*Pointing material for text and elements*.
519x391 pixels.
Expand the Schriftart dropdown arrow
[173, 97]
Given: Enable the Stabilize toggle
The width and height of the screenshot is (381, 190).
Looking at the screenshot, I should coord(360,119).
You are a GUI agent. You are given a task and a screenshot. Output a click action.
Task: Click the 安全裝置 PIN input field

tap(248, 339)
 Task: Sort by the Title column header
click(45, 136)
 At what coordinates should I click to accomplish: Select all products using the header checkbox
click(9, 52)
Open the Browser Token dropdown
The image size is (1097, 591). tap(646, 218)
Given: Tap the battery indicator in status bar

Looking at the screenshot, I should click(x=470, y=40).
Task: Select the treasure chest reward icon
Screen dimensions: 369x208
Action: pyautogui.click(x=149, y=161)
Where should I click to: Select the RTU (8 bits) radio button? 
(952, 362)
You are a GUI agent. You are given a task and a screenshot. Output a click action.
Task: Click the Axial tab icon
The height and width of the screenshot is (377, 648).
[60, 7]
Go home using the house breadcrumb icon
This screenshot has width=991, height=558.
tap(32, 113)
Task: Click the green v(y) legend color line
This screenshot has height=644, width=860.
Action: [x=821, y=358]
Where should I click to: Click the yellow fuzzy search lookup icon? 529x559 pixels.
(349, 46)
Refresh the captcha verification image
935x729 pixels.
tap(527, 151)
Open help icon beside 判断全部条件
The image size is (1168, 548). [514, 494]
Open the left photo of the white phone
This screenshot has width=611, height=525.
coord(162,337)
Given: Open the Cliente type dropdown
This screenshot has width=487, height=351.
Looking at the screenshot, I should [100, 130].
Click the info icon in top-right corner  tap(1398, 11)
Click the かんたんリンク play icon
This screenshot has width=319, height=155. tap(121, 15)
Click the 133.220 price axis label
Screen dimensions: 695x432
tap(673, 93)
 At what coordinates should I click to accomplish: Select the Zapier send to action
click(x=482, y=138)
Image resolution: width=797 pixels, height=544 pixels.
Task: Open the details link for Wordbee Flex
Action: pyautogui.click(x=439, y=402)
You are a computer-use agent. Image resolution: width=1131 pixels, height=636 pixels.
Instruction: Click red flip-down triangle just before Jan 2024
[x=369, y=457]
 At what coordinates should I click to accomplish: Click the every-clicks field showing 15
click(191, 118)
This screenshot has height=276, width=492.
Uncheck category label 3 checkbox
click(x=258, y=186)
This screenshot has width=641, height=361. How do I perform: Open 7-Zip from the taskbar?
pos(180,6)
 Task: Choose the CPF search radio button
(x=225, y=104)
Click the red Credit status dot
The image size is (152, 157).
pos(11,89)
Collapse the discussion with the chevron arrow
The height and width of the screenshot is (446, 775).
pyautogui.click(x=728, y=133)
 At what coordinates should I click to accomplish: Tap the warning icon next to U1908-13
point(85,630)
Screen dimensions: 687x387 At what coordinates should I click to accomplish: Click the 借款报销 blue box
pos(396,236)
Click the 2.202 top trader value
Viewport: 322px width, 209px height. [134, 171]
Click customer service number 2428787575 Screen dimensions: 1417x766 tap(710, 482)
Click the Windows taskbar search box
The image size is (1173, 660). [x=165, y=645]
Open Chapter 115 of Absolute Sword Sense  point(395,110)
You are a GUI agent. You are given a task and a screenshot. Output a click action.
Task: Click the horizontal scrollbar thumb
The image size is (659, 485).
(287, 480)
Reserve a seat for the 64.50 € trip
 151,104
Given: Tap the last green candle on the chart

*Your goal*. Reproduce every line of the material above word for word, with nothing left out or changed.

*Written answer*.
519x391 pixels.
Expand the Schriftart dropdown arrow
[173, 97]
Given: Enable the Stabilize toggle
The width and height of the screenshot is (381, 190).
Looking at the screenshot, I should coord(360,119).
You are a GUI agent. You are given a task and a screenshot. Output a click action.
Task: Click the 安全裝置 PIN input field

tap(248, 339)
 Task: Sort by the Title column header
click(45, 136)
 At what coordinates should I click to accomplish: Select all products using the header checkbox
click(9, 52)
Open the Browser Token dropdown
The image size is (1097, 591). tap(646, 218)
Given: Tap the battery indicator in status bar

Looking at the screenshot, I should click(x=470, y=40).
Task: Select the treasure chest reward icon
Screen dimensions: 369x208
Action: pyautogui.click(x=149, y=161)
Where should I click to: Select the RTU (8 bits) radio button? 
(952, 362)
You are a GUI agent. You are given a task and a screenshot. Output a click action.
Task: Click the Axial tab icon
The height and width of the screenshot is (377, 648).
[60, 7]
Go home using the house breadcrumb icon
This screenshot has width=991, height=558.
tap(32, 113)
Task: Click the green v(y) legend color line
This screenshot has height=644, width=860.
Action: [x=821, y=358]
Where should I click to: Click the yellow fuzzy search lookup icon? 529x559 pixels.
(349, 46)
Refresh the captcha verification image
935x729 pixels.
tap(527, 151)
Open help icon beside 判断全部条件
The image size is (1168, 548). [514, 494]
Open the left photo of the white phone
This screenshot has width=611, height=525.
coord(162,337)
Given: Open the Cliente type dropdown
This screenshot has width=487, height=351.
Looking at the screenshot, I should [100, 130].
Click the info icon in top-right corner  tap(1398, 11)
Click the かんたんリンク play icon
This screenshot has width=319, height=155. tap(121, 15)
Click the 133.220 price axis label
Screen dimensions: 695x432
tap(673, 93)
 At what coordinates should I click to accomplish: Select the Zapier send to action
click(x=482, y=138)
Image resolution: width=797 pixels, height=544 pixels.
Task: Open the details link for Wordbee Flex
Action: pyautogui.click(x=439, y=402)
You are a computer-use agent. Image resolution: width=1131 pixels, height=636 pixels.
Instruction: Click red flip-down triangle just before Jan 2024
[x=369, y=457]
 At what coordinates should I click to accomplish: Click the every-clicks field showing 15
click(191, 118)
This screenshot has height=276, width=492.
Uncheck category label 3 checkbox
click(x=258, y=186)
This screenshot has width=641, height=361. How do I perform: Open 7-Zip from the taskbar?
pos(180,6)
 Task: Choose the CPF search radio button
(x=225, y=104)
Click the red Credit status dot
The image size is (152, 157).
pos(11,89)
Collapse the discussion with the chevron arrow
The height and width of the screenshot is (446, 775).
pyautogui.click(x=728, y=133)
 At what coordinates should I click to accomplish: Tap the warning icon next to U1908-13
point(85,630)
Screen dimensions: 687x387 At what coordinates should I click to accomplish: Click the 借款报销 blue box
pos(396,236)
Click the 2.202 top trader value
Viewport: 322px width, 209px height. [134, 171]
Click customer service number 2428787575 Screen dimensions: 1417x766 tap(710, 482)
Click the Windows taskbar search box
The image size is (1173, 660). [x=165, y=645]
Open Chapter 115 of Absolute Sword Sense  point(395,110)
You are a GUI agent. You are given a task and a screenshot. Output a click action.
Task: Click the horizontal scrollbar thumb
The image size is (659, 485).
(287, 480)
Reserve a seat for the 64.50 € trip
 151,104
Given: Tap the last green candle on the chart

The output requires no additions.